30.9.11

What a roller coaster ride

Hello friends... it's been hell. It's been heaven. It's been everything in between.... the thing is, my hell is hotter and my heaven is nicer. Right now I am mixed. I was manic this morning. And suddenly depressed this afternoon, and I am right now, a mixed up creature. I even forgot what I actually wanted to write.

It's been more than a year when I last visited these pages. Not that I didn't want to write, it's just that a loty of times, the stories that I wanted to tell, the incidences that peppered my life, had been too personal. That I, a lot of times, just wanted them to remain personal. Deep in my soul. But then, I realize that by doing that, I am actually putting everybody else on the losing side. Not that I am special, but I just want people to know what it feels like to be emotionally unbalanced. What it feels like to have two extremes in one's life. Two opposing extremes. What tortures that a bipolar faces. What happiness that a bipolar feels.
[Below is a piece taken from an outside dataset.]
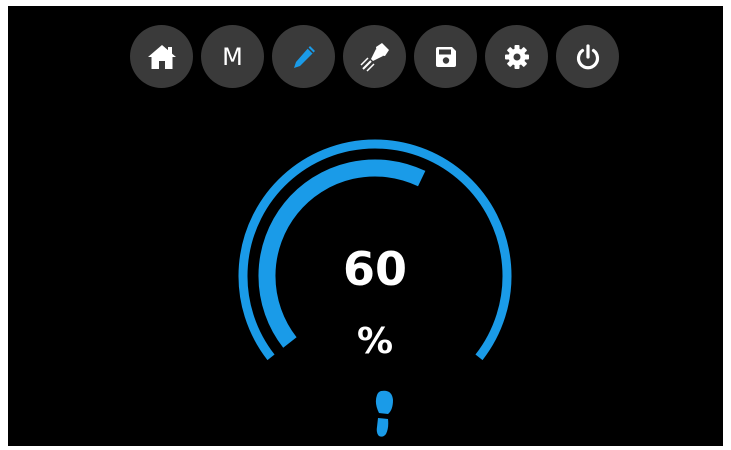 The height and width of the screenshot is (450, 731). I want to click on gauge-value: 60, so click(374, 269).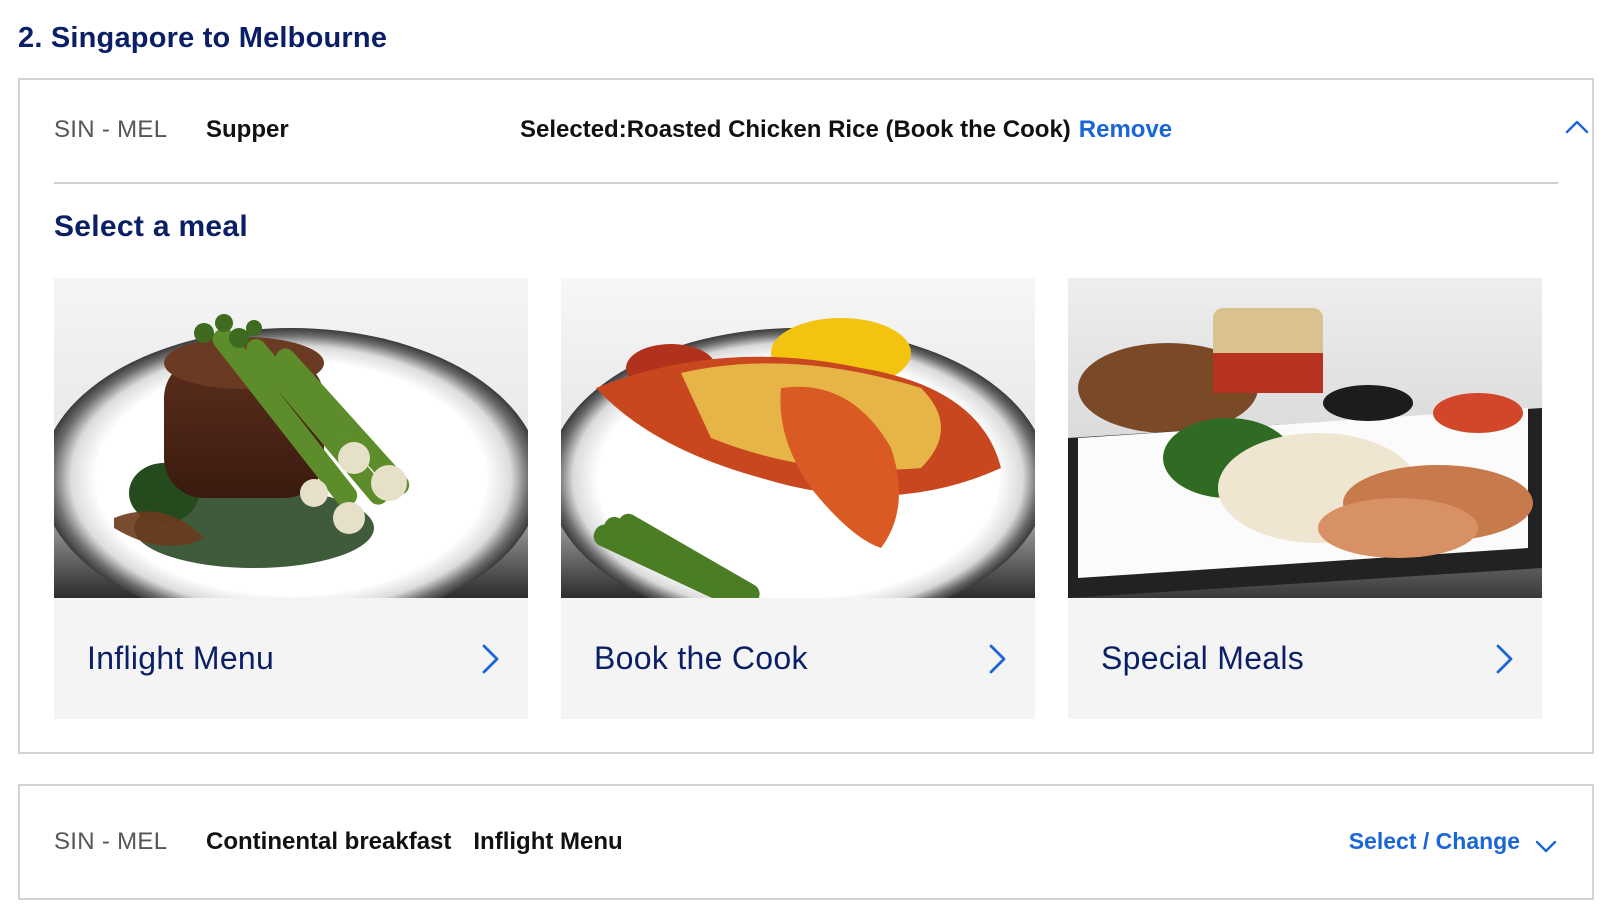 The width and height of the screenshot is (1600, 906). I want to click on card-label: Book the Cook, so click(701, 658).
Honestly, I hate myself... for the past several months, I had been writing in a private journal. A fact that I can never run away from. Private means private. But some of my thoughts could be publicly consumed. And these are the thought that I should write down here... Under the big tree.

You see, a bipolar, at least, me, won't be able to be consistent. In fact, that trait alone had single-handedly helped to destroy my life. The inability to be constant. A lot of people don't like surprises. No employer or clients could tolerate surprises. They want a constant predictability. They require status quo. Not that they could not appreciate any special events or things, it's just that a lot of them are dependent on PREDICTABILITY. Life is much easier to handle without unexpected things rearing up their heads and just stir the otherwise calm pot.

That's it... enough writing for today. Believe it or not, my head starts to pound. I'd better stop.